The tiny gardens along the street are well-kept. New Yorkers, walking their beloved dogs, occasionally even say hello. Peeks inside the generously-sized living rooms at night reveal a wide diversity of artworks.
A local resident confides that, at Halloween, the whole block is transformed into a spectacle of pumpkins, witches and the wildest of costumes.
This is the side of New York City I've come to cherish more than the too-familiar landmarks of Midtown, where hordes of tourists elbow down the sidewalks. This block of 22nd Street was "home" for my wife, Peggy, and me this month for four days while I attended a seminar at General Theological Seminary right around the corner.
In the few hours I wasn't focusing on "Practical Peacebuilding" within the Harry Potter-like confines of the seminary, Peggy and I made a point of immersing ourselves into the delights of the big city.
On Broadway, at the Richard Rodgers Theatre on 46th Street, you'll find the latest incarnation of Tennessee Williams' tale of a grotesquely dysfunctional family, "Cat on a Hot Tin Roof." This production stars the noted and voluptuous film star, Scarlett Johansson, in the lead role of Maggie.
Johansson is definitely up to high-level stage work, as she proved two years ago in her award-winning performance in Arthur Miller's "A View From the Bridge." But I'm not sure Maggie is a good fit for her.
Johansson is definitely powerful enough, holding her own against Big Daddy. Her bravado sounds genuine, even if the Southern accent doesn't. But she's missing the inner fragility of the part.

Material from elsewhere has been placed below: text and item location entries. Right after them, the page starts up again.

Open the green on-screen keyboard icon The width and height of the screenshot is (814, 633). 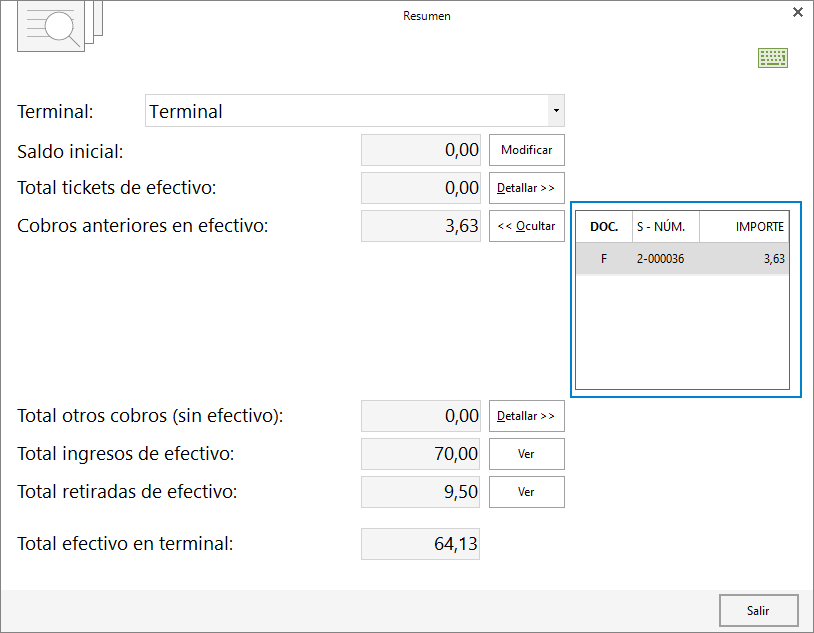tap(772, 58)
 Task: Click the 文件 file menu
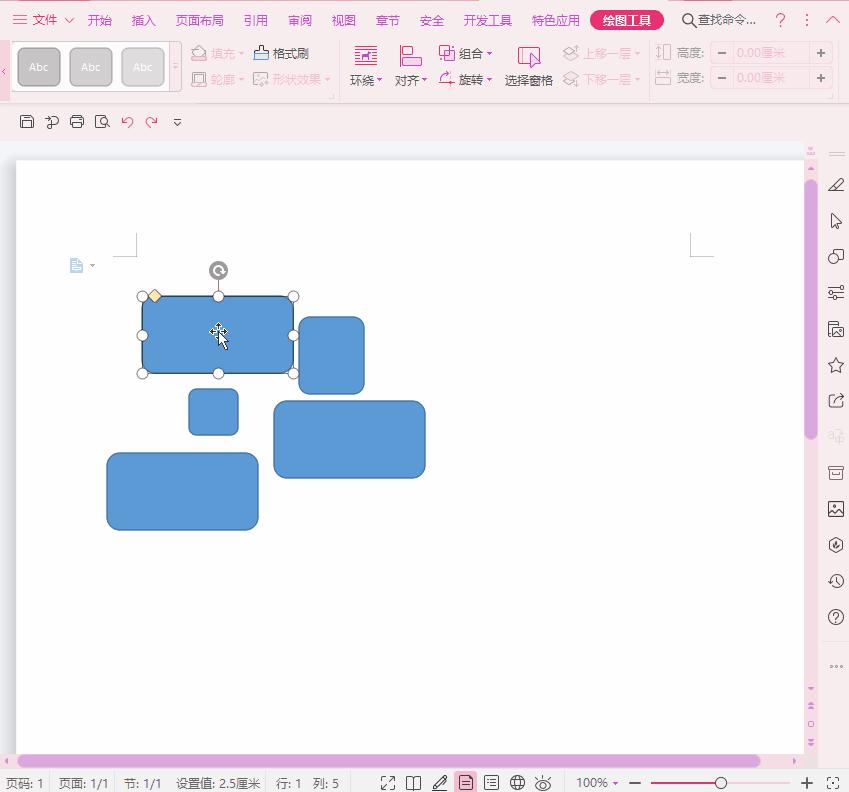coord(43,19)
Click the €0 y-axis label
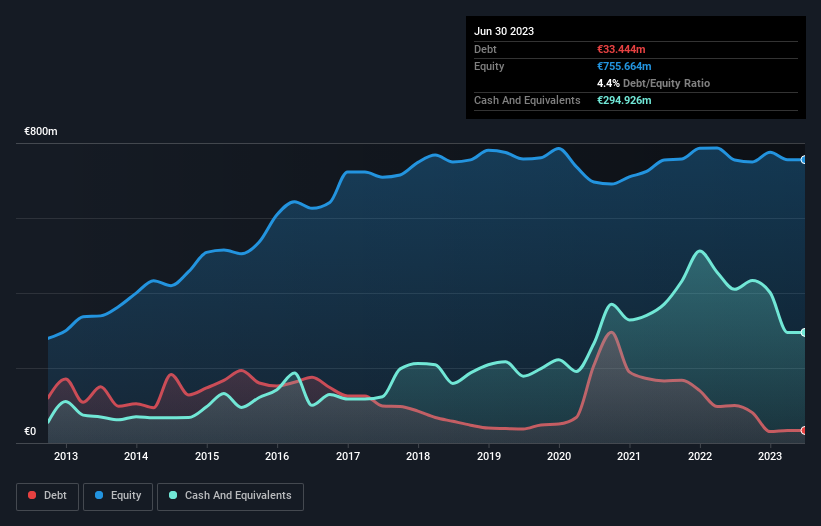This screenshot has width=821, height=526. [30, 432]
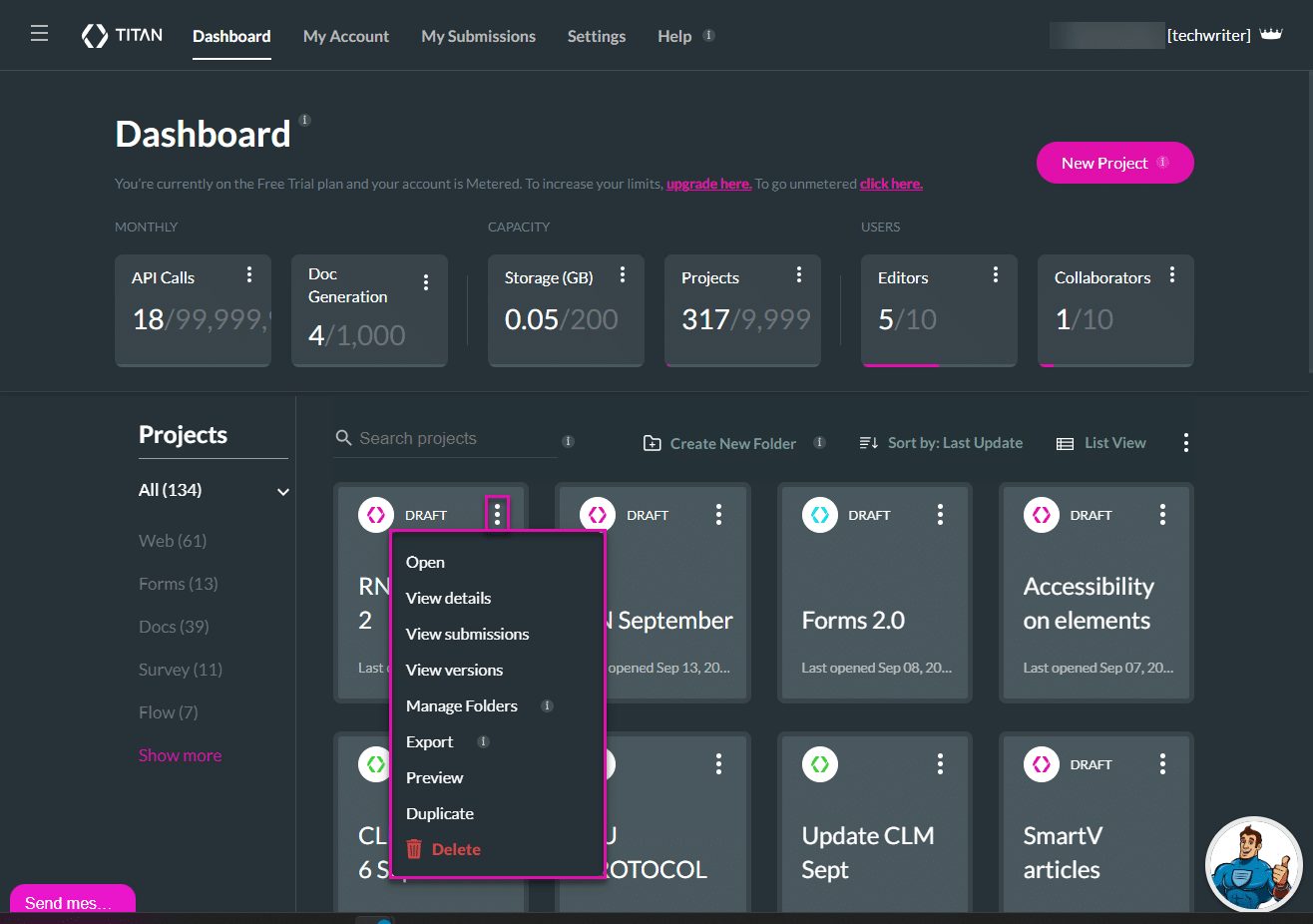This screenshot has width=1313, height=924.
Task: Open the projects toolbar overflow menu
Action: click(1185, 443)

I found her presence more alluring during the curtain call, when she sheepishly acknowledged the audience's ovation, than during the play itself.
Two nights later, we turned the clock back with a rainy walk to the iconic jazz mecca of Greenwich Village, the Village Vanguard. Tucked into the basement triangle of a showroom was the Fred Hersch Trio. I like my jazz a little less cerebral, but it felt right to be in the space where John Coltrane once held forth.